Eschewing The Bird’s-Eye View

02.12.2018 by Kadie Yale

Driving out into the vast openness of the American “wilderness” is inherent in this country’s fabric. Although the Wild West was “tamed” and Manifest Destiny proclaimed a good century before, the mid-20th century car manufacturers used the notion of driving out into nature to illustrate the national history of exploration. The wing-tipped flanks of the vehicles rolling off the production line during the post-war era tied into the next great American adventure into the unknown: space exploration. This desire to continue to explore helps illustrate America as the land of the free and home of the brave.

With modern travel and communication, as well as our understanding of the impact of fossil fuels on global warming, it’s hard to have the same fervor for passively spending Sunday afternoon driving into the country (although I concede that we still pack into the car for Christmas-light tours or to see the New England trees change color).
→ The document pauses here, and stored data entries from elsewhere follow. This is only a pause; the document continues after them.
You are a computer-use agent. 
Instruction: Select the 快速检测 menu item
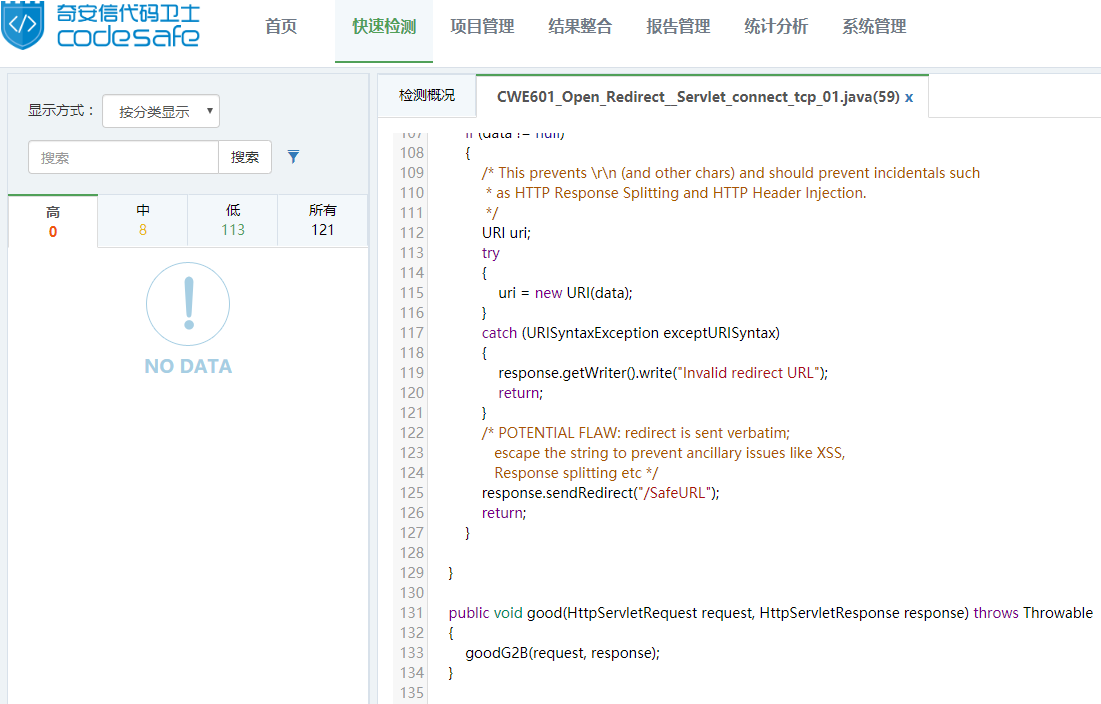click(383, 27)
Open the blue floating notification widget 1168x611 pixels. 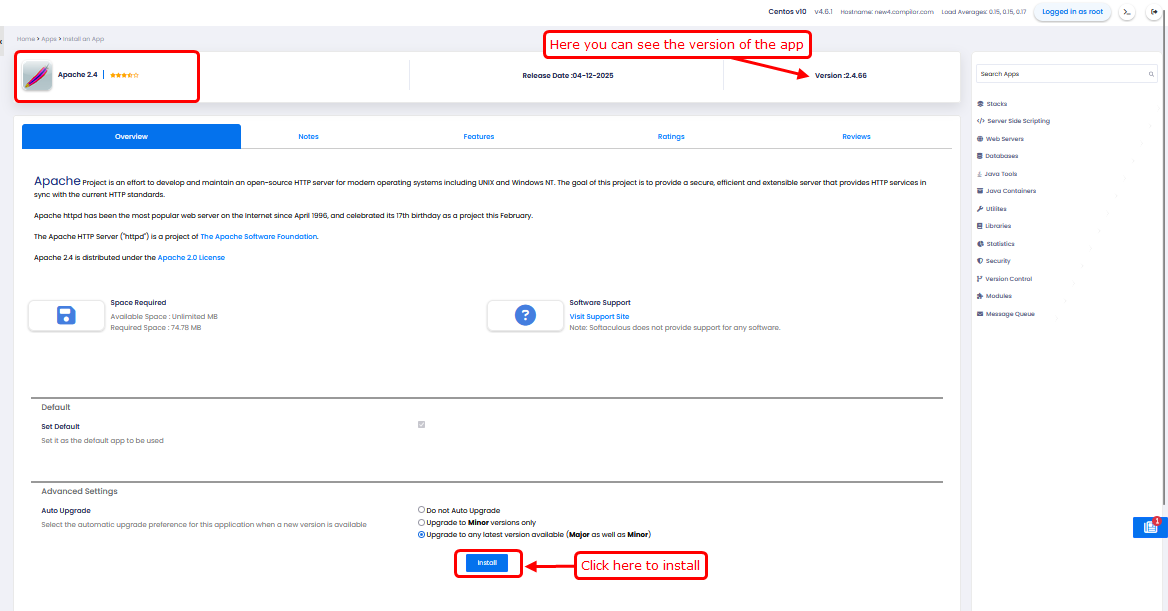(x=1149, y=527)
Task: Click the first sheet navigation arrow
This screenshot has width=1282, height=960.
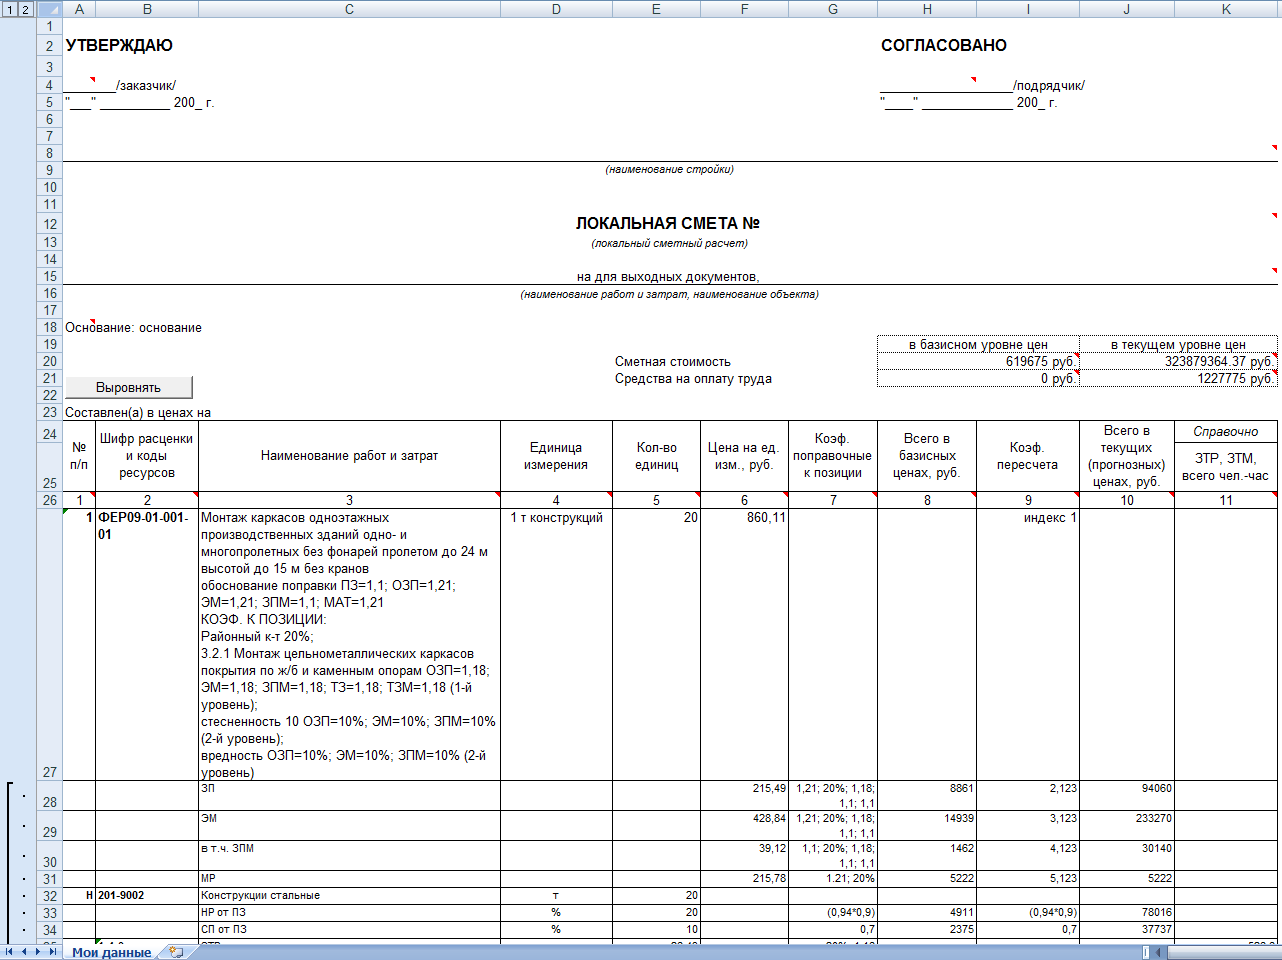Action: [x=10, y=952]
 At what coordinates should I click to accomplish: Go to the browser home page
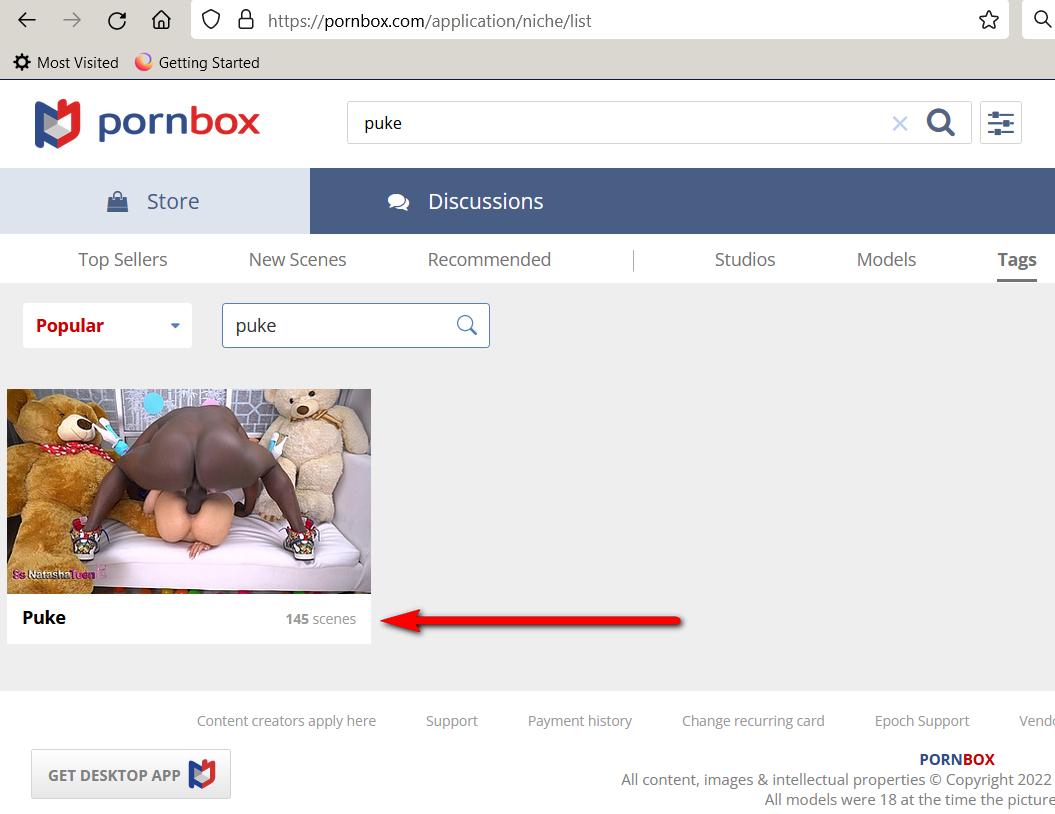tap(161, 20)
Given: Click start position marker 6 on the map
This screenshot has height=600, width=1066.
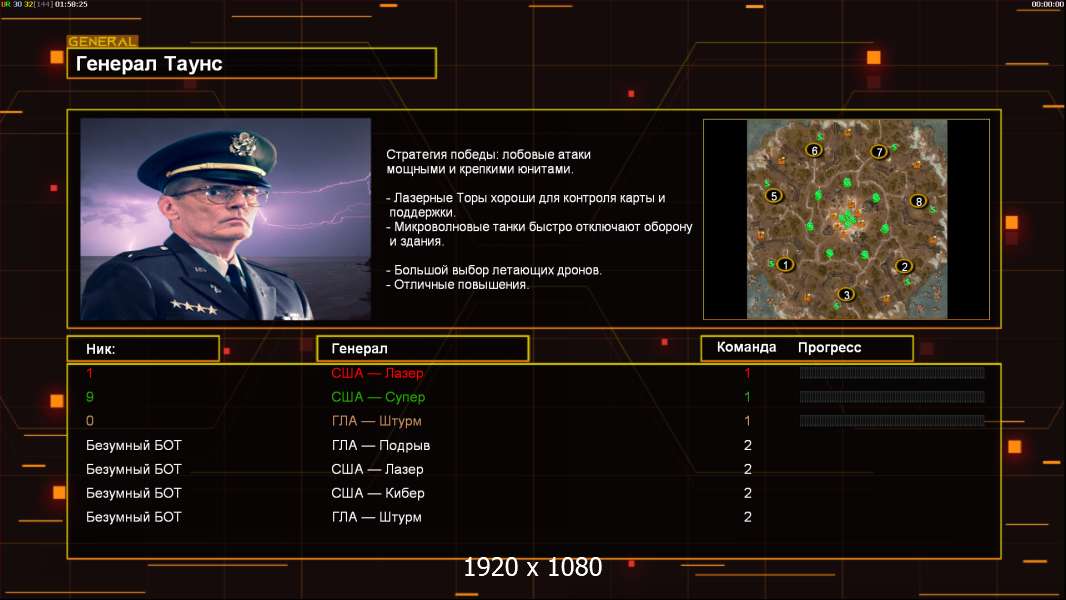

As someone who travels often for work and lives smack-dab in the middle of the country between family members in California and New York, I don’t envy the days in which heading out onto the road for the job meant hours—if not days—behind the wheel or on a train. 

But there is so much that you miss 30,000 feet in the air. I have driven cross-country, or across half the country, a number of times and as much as America is known for its large metropolises, a majority of this nation is quite quirky. Did you know that in the middle of the Arizona desert there’s a combo McDonald’s-casino? You can easily find it because it’s the only thing around and there’s a massive American flag flying over it.

The point is, there’s so much personality in local spots that are easy to miss. 

Here at i+s, we take reader comments seriously. We read every email and survey. One thing we hear often is you want stories from outside the same ol’ major urban centers. With only a portion of interiors existing in large cities, it’s understandable our readers would want to hear about designs that show off the quirks and beauty of this nation. While we try to pull in a variety of products and projects from all over the country, we take special care with our Local Issue to find and celebrate the designs that may be off the beaten path. Consider this issue’s Product in Placement on Peace Design’s work updating a beloved Montana saloon or how Indianapolis-based Axis Architecture + Interiors updates Midwestern office spaces based on end users’ needs in this month's Profile.

Even if a road trip isn’t on the horizon, I hope the stories in this issue can showcase some of those nooks and crannies that make this country so wonderful.